**Exercise description:** For the listing that follows, report how many lines contain the string "Commercial", giving the number alone.

**Data extract:**
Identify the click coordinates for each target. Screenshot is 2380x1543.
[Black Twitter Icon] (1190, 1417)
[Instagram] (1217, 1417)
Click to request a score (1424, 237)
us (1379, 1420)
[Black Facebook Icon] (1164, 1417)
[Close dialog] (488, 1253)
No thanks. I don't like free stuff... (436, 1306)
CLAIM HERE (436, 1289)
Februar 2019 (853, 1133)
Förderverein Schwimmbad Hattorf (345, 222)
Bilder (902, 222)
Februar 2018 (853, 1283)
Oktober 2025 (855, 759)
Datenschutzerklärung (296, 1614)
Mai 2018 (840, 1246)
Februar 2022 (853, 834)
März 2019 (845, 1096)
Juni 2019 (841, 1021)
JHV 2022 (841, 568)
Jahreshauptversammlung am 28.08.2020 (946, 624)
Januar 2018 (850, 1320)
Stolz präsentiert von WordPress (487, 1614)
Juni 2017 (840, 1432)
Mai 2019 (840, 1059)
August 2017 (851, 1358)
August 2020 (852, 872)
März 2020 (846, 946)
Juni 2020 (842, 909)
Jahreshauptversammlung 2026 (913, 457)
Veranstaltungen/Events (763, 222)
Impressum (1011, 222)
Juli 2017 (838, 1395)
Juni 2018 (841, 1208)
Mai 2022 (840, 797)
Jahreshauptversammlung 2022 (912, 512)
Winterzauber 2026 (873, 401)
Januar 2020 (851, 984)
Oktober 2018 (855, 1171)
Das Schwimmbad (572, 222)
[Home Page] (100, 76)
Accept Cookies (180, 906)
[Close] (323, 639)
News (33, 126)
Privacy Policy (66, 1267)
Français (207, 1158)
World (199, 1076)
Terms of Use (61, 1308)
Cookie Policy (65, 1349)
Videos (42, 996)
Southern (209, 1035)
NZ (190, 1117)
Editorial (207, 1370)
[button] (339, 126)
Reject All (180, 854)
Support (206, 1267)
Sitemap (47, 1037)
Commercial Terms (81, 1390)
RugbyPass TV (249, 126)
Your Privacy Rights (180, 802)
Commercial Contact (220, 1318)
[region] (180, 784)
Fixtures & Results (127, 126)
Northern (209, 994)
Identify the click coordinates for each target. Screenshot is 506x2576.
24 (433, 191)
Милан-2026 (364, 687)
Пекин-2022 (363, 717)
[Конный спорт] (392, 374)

**Solution for this problem:** 2